Debug Commands (Browser Console):

// Clear all caches manually
caches.keys().then(names => {
  names.forEach(name => caches.delete(name));
  console.log('All caches cleared');
});

// Force service worker update
navigator.serviceWorker.getRegistration().then(reg => {
  if (reg) {
    reg.update();
    console.log('SW update triggered');
  }
});

// Check current caches
caches.keys().then(names => console.log('Current caches:', names));

// Check SW status
navigator.serviceWorker.getRegistration().then(reg => {
  console.log('SW Registration:', reg);
  console.log('SW State:', reg?.active?.state);
});

Build Tool Specific Asset Paths:

  • Vite: /assets/
  • Webpack/CRA: /static/
  • Next.js: /_next/
  • Parcel: /dist/ or /assets/
  • Rollup: Usually /assets/ or custom

Adjust the asset path detection in your service worker accordingly.


🎯 Summary for New Projects

This documentation provides a universal PWA cache strategy that can be applied to any web project.

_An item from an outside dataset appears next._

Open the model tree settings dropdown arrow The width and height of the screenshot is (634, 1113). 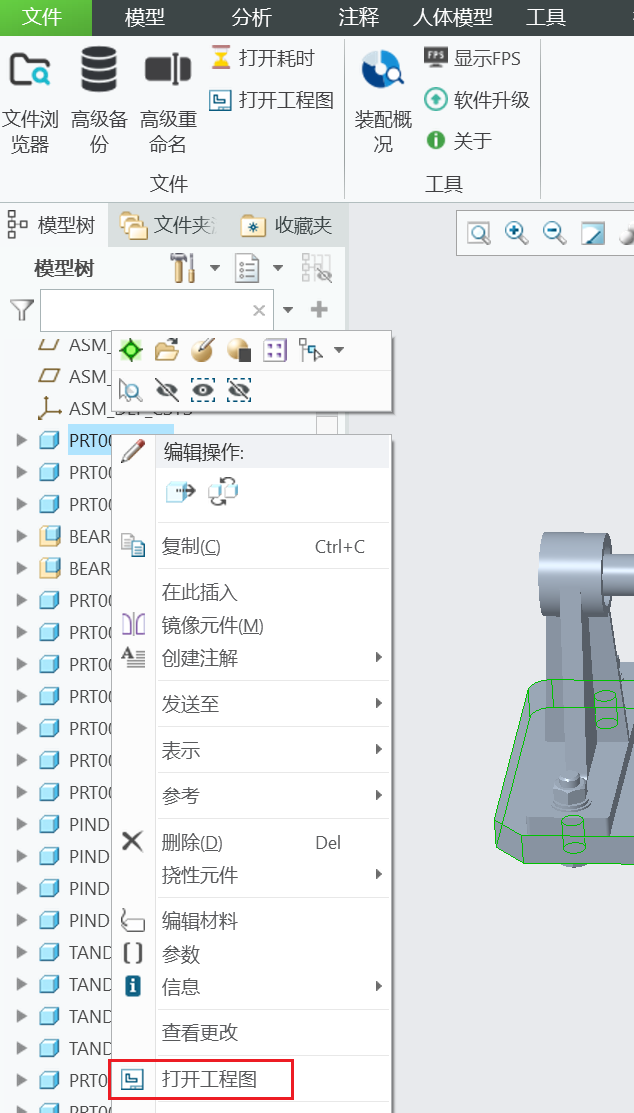tap(214, 268)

The key benefits:

Framework Agnostic - Works with React, Vue, Angular, Next.js, or vanilla JS
Build Tool Compatible - Handles Vite, Webpack, Parcel, and other bundlers
Copy-Paste Ready - Complete code examples for quick implementation
Deployment Safe - Prevents blank screen issues after updates
User Friendly - Smooth update experience with user control

Just replace 'your-app' with your actual project name throughout the code and adjust asset paths for your build tool!